Утром его разбудило прикосновение чего-то теплого и влажного к щеке. Некоторое время он лежал, не шевелясь.
– Не верь ей, Вероника, – произнес он тихо, не открывая глаз. – Она все это придумала. Эта интриганка полоумная. Я думаю, у нее вообще шизофрения. Ты же знаешь, я люблю только тебя. Я знал, что ты ей не поверишь, знал, что ты переживаешь за меня.
Он протянул руку, чтобы обнять и прижать ее к себе, услышал громкое ворчание и почувствовал резкую боль в запястье. Открыв глаза, он увидел худющего облезлого пса, который с громким воем убегал прочь. Анджей вскочил на ноги и треснулся головой о металлическую раму пляжного зонтика. Он начал истерически кричать и кидаться в убегающего пса песком, но вскоре перестал, сел на свой пиджак и с омерзением вытер собачью слюну со щеки. На правой руке, там, где зубы схватили кожу, появились синие пятна. Анджей ощутил злость и унижение. Он не мог поверить, что принимает участие в столь низкосортном фарсе. Он жаждал мести.
На часах было почти семь. Он отряхнул пиджак от песка, прошел через сад, вошел в отель и, никем не замеченный, закрылся в туалете на первом этаже. Умыл лицо, туалетной бумагой как следует вытер следы крови на руке. Потом направился к ресторану. Как он и ожидал, в воскресенье в этот ранний час ресторан был почти пуст. Он стал торопливо есть, а когда официанты скрылись на время в кухне, распихал по карманам булки, апельсины и яблоки. Не прошло и пятнадцати минут, как он уже вышел, взяв несколько газет с дубовой стойки при входе. Проскользнув боковым коридорчиком мимо библиотеки на первом этаже, вышел в сад. Там сел на лавочку и попытался читать. То и дело он посматривал на коридор, потом косился на ресепшен, а потом бросал украдкой взгляд через барный зал на двери ресторана и, стараясь оставаться незамеченным, выглядывал Веронику. Он был уверен, что рано или поздно она придет завтракать.

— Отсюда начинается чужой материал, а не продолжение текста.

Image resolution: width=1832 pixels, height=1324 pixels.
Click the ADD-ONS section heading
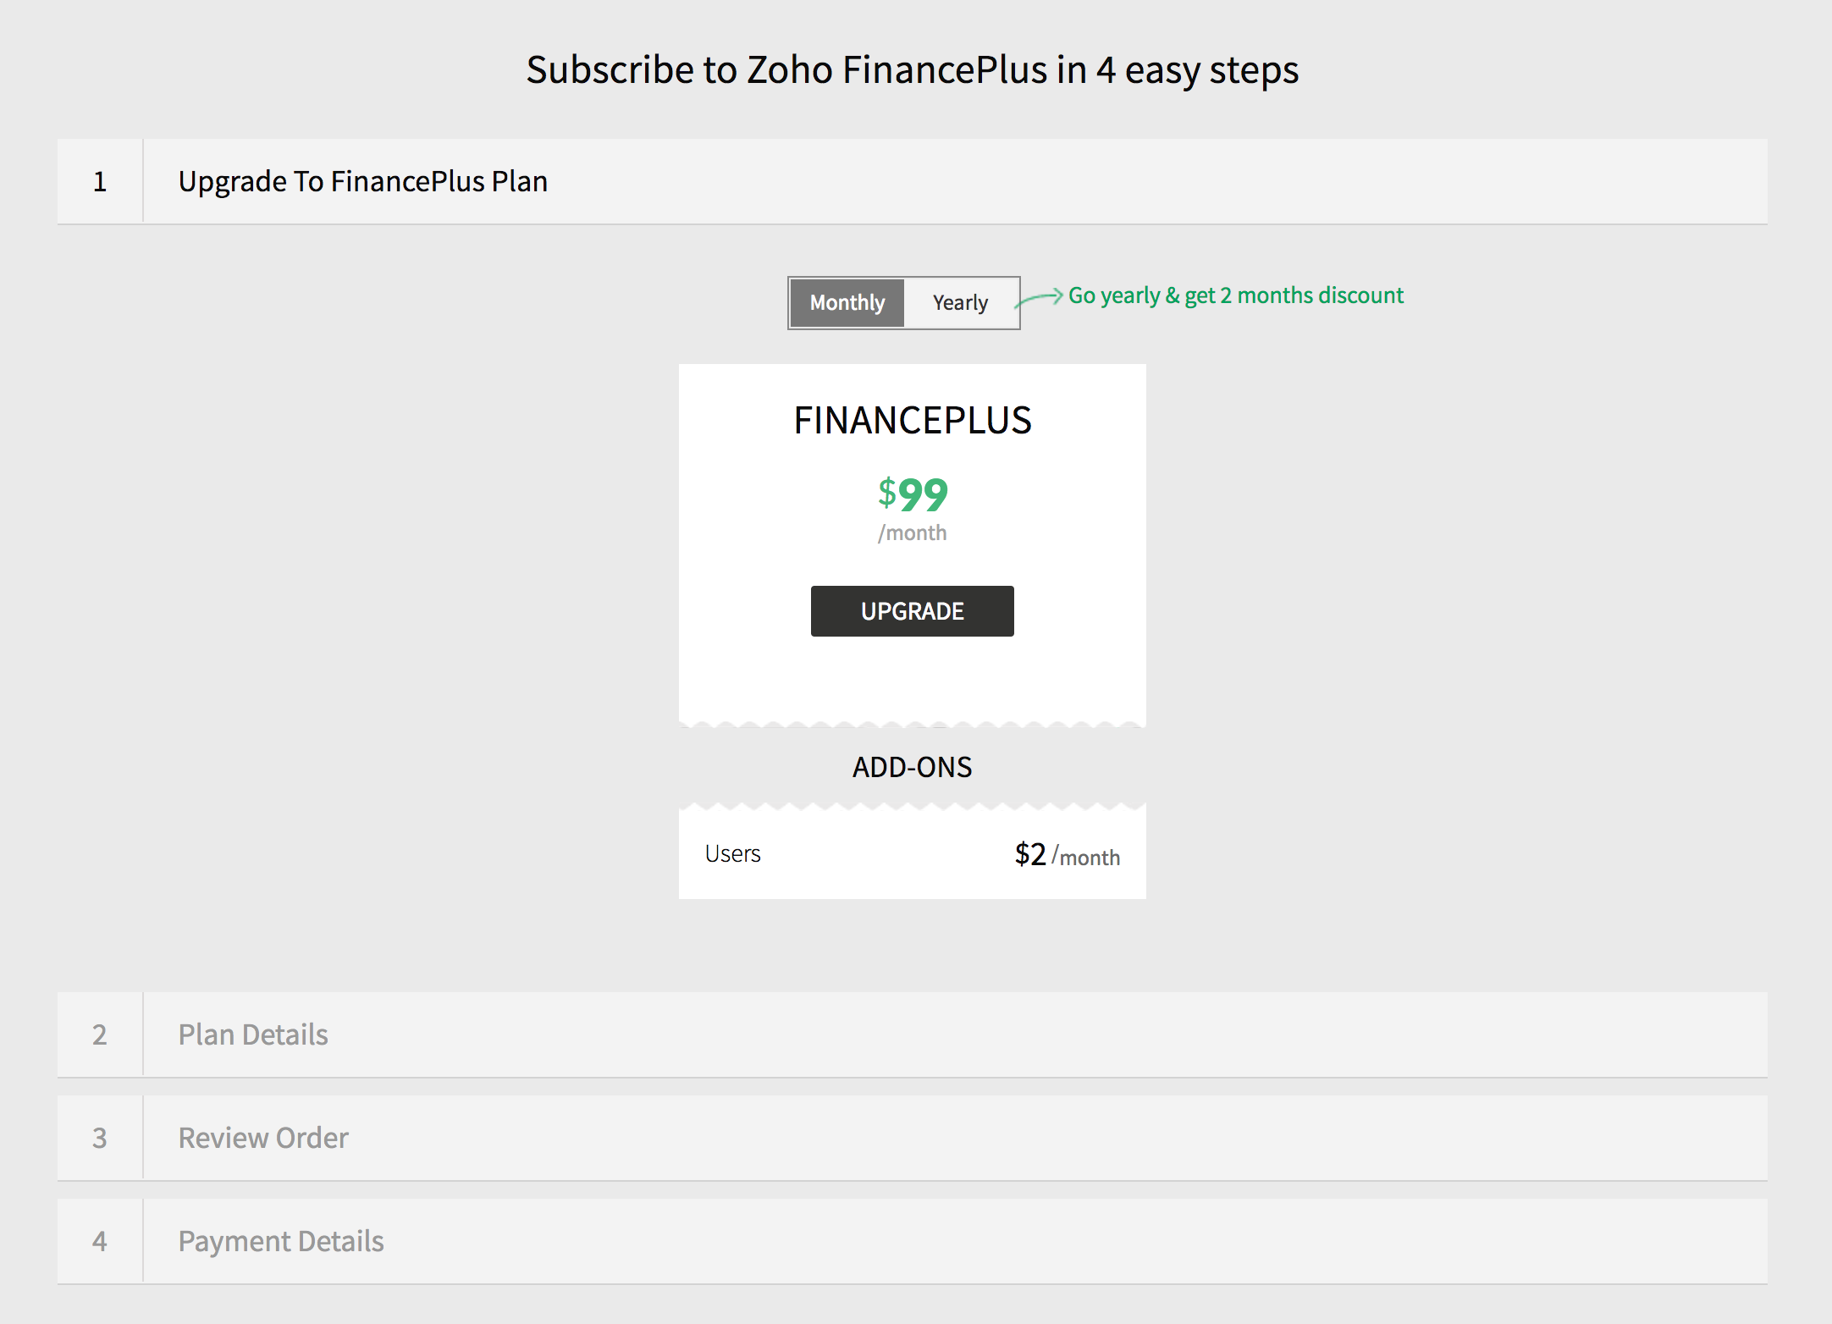(x=912, y=767)
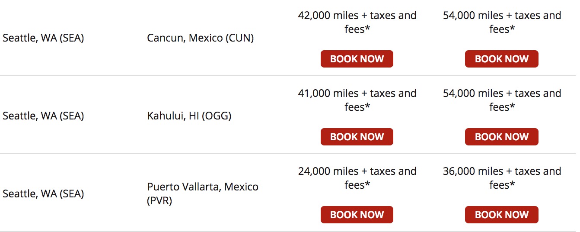Click Seattle, WA (SEA) in the Cancun row

point(43,38)
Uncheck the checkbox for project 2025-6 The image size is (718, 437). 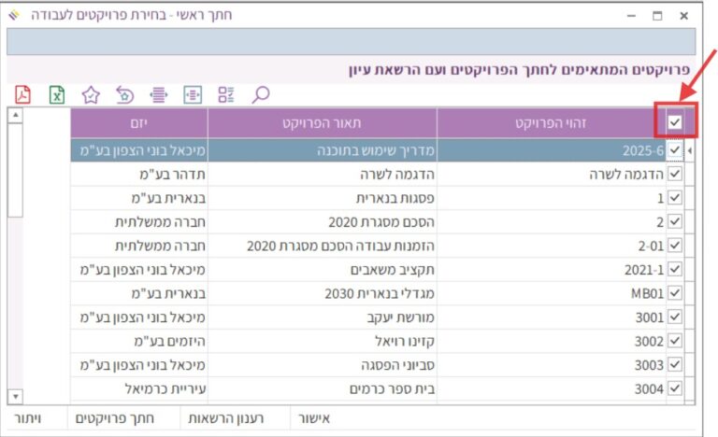[x=675, y=149]
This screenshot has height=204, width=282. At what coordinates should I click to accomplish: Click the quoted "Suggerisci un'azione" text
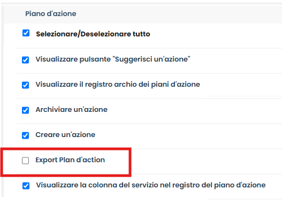[x=153, y=59]
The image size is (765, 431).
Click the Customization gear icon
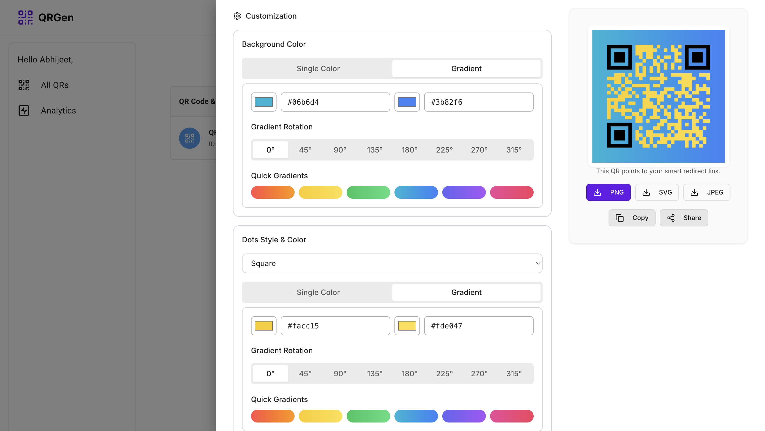coord(237,16)
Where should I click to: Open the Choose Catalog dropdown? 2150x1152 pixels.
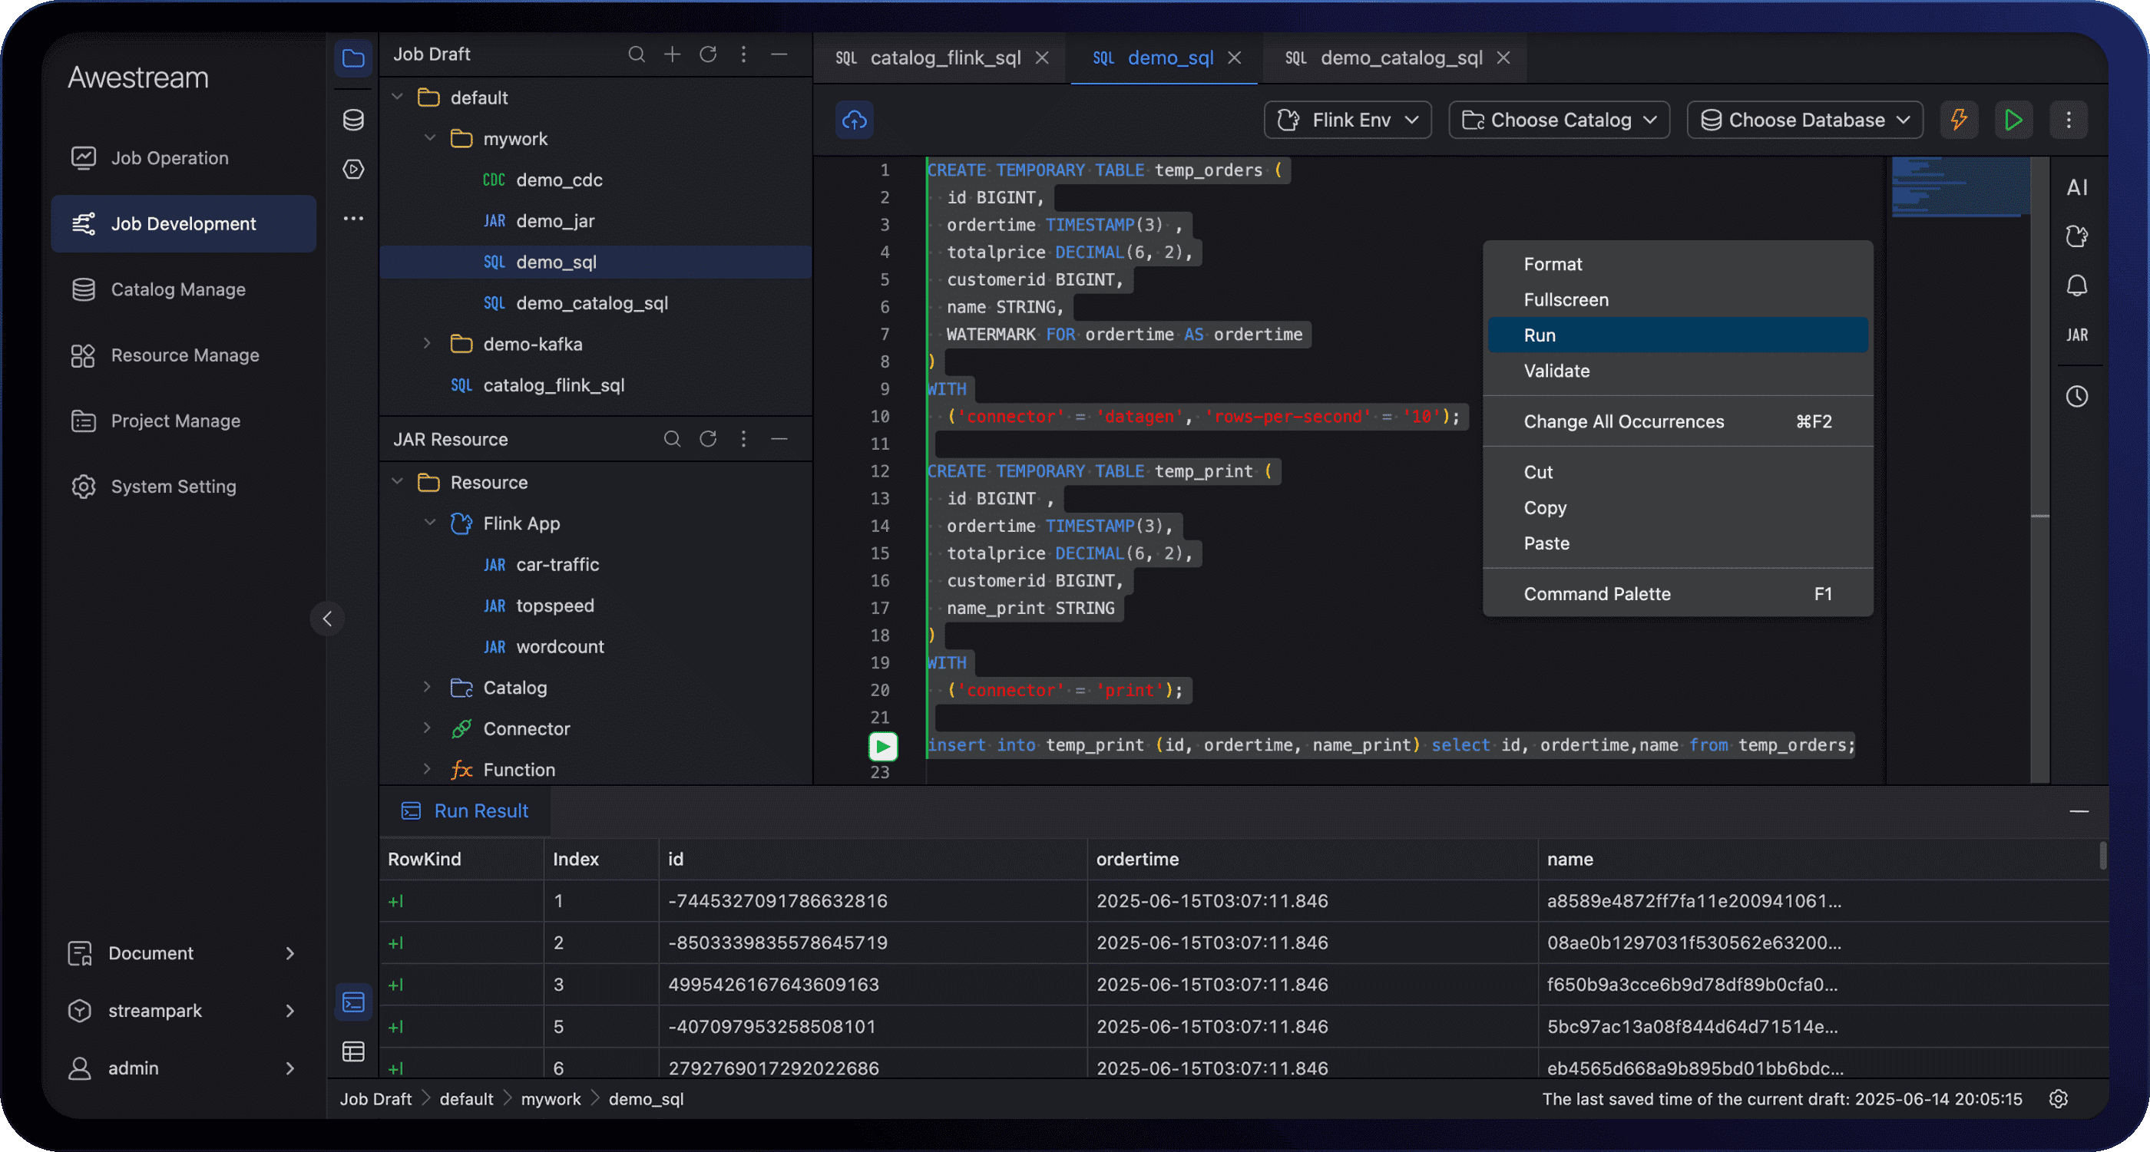1559,120
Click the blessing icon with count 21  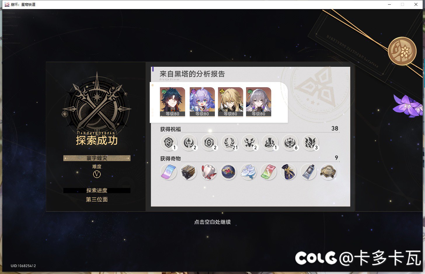(x=229, y=143)
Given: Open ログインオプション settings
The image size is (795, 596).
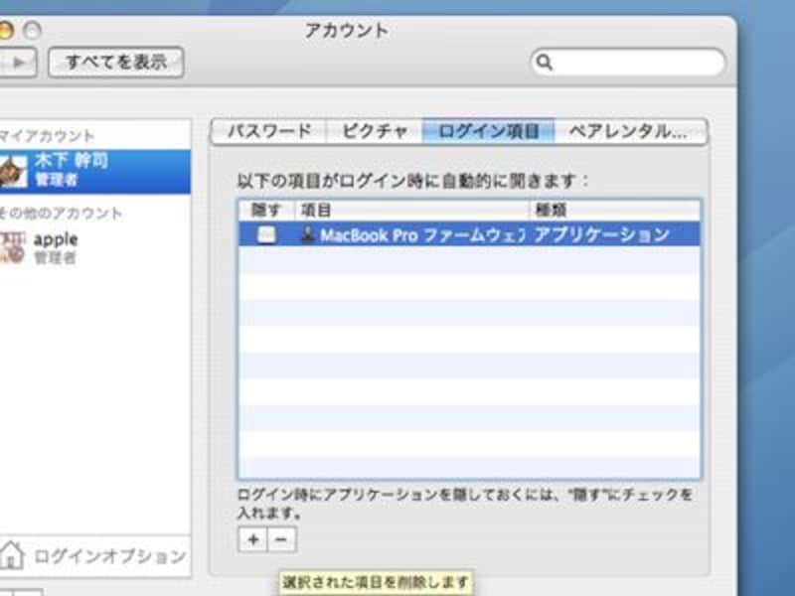Looking at the screenshot, I should click(x=109, y=555).
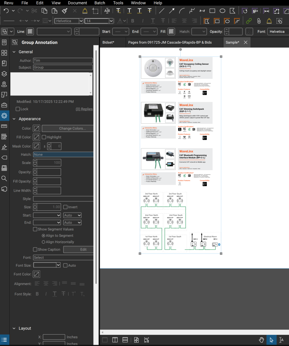Select the Align Horizontally radio button

(44, 242)
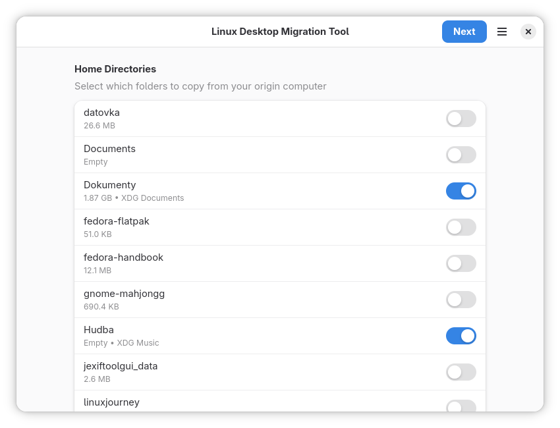Select the jexiftoolgui_data row name
Image resolution: width=560 pixels, height=428 pixels.
click(121, 366)
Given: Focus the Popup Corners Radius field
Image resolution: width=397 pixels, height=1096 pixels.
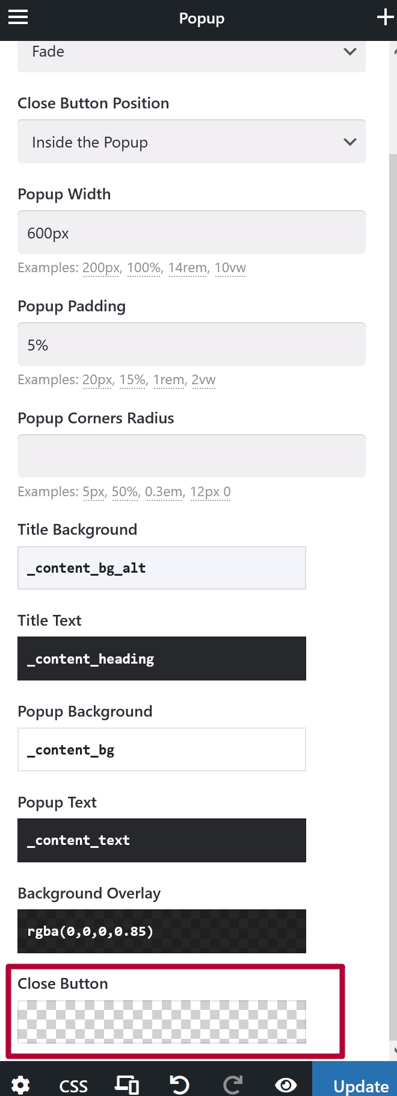Looking at the screenshot, I should point(191,456).
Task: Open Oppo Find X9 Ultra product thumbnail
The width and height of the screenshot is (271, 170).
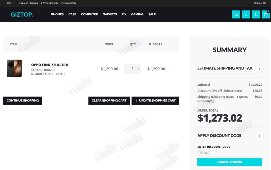Action: click(x=14, y=68)
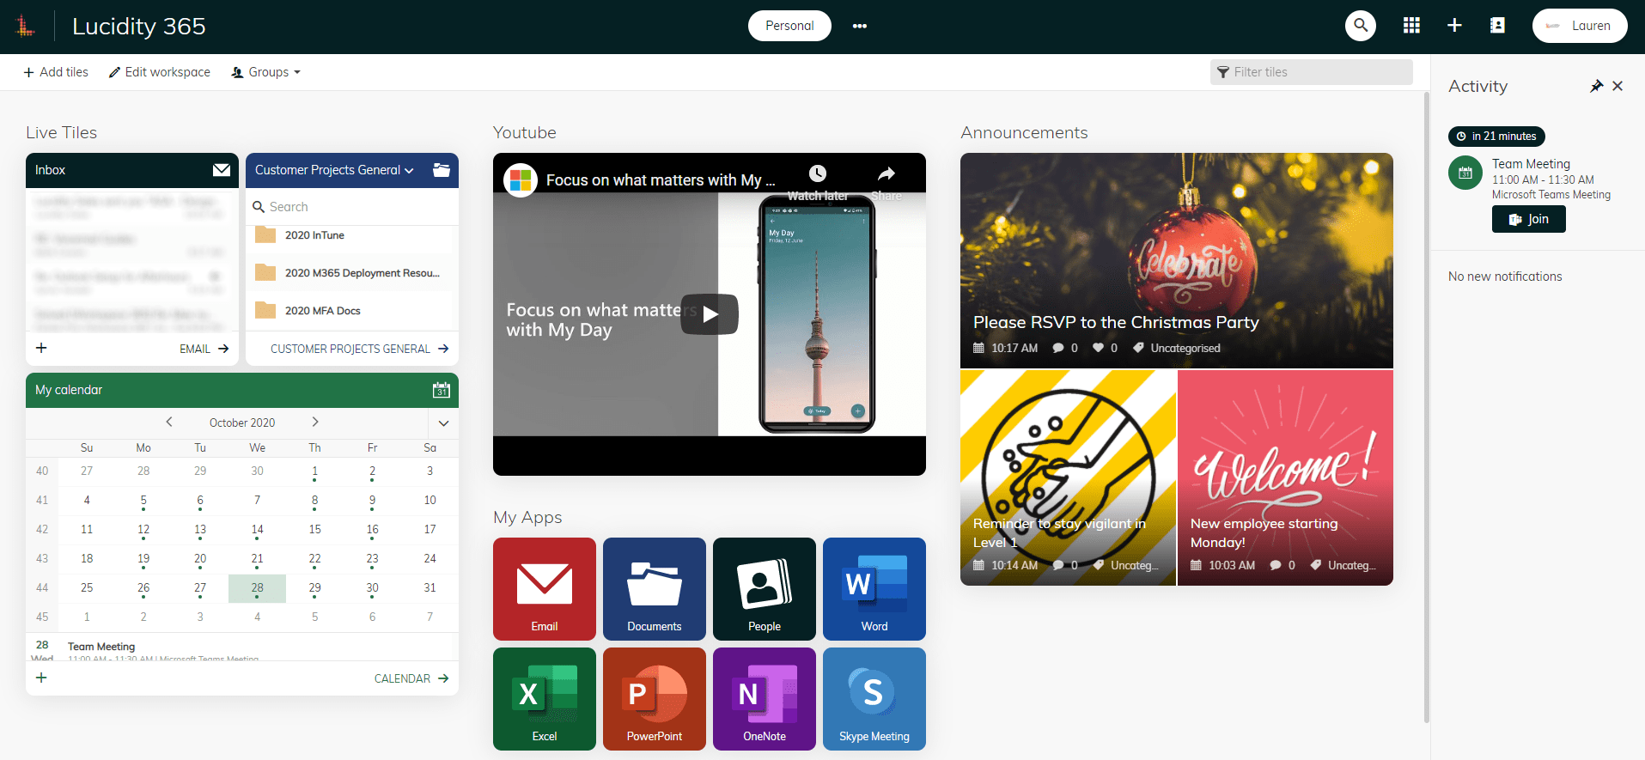Launch the PowerPoint app tile
Viewport: 1645px width, 760px height.
pos(654,698)
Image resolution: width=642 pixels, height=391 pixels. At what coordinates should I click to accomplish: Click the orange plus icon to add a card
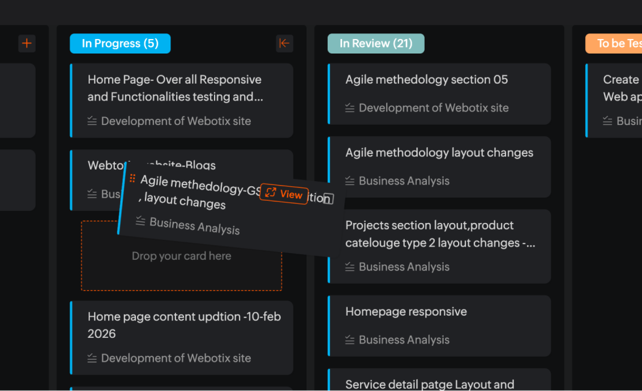tap(27, 43)
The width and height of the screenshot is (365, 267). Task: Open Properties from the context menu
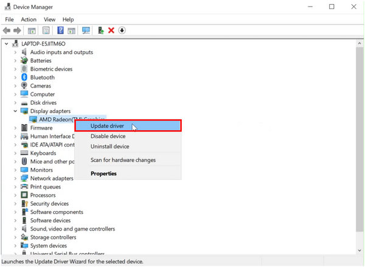103,174
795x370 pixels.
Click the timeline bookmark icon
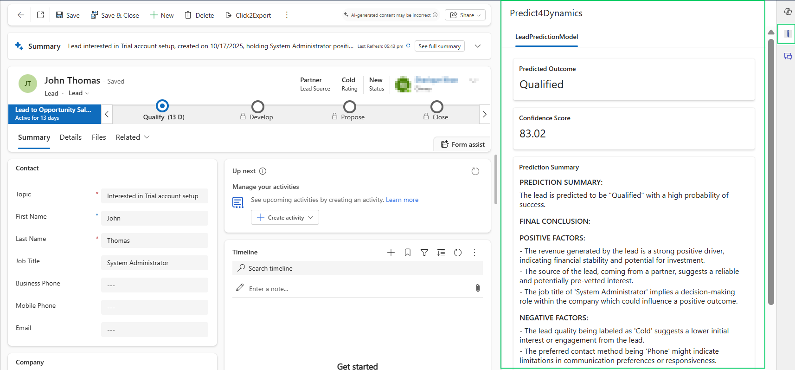408,253
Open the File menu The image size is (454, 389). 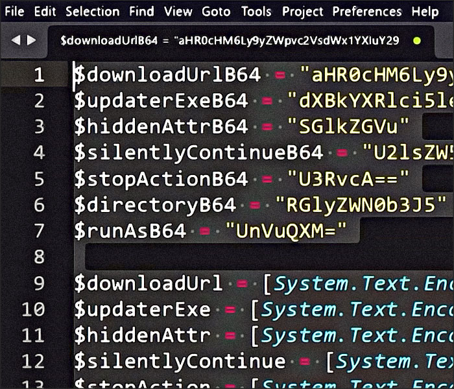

К одиннадцати часам слежка закончилась. Он стоял, опершись о косяк двери, и смотрел на столик у окна в глубине зала. Вероника сидела к нему спиной. За тем же столиком напротив Вероники сидела, улыбаясь, с бокалом шампанского в руке Паулина. Увлеченная беседой, она не замечала его. Женщины выглядели веселыми, спокойно завтракали, то и дело поднимали бокалы с шампанским, иногда разражались громким смехом. Он долго наблюдал за этой сценой, чувствуя, как в душе растет бешенство.
– Твою мать! Что за поганая солидарность мерзких сук! Гребаные суки! – крикнул он со злостью и ударил кулаком по стене.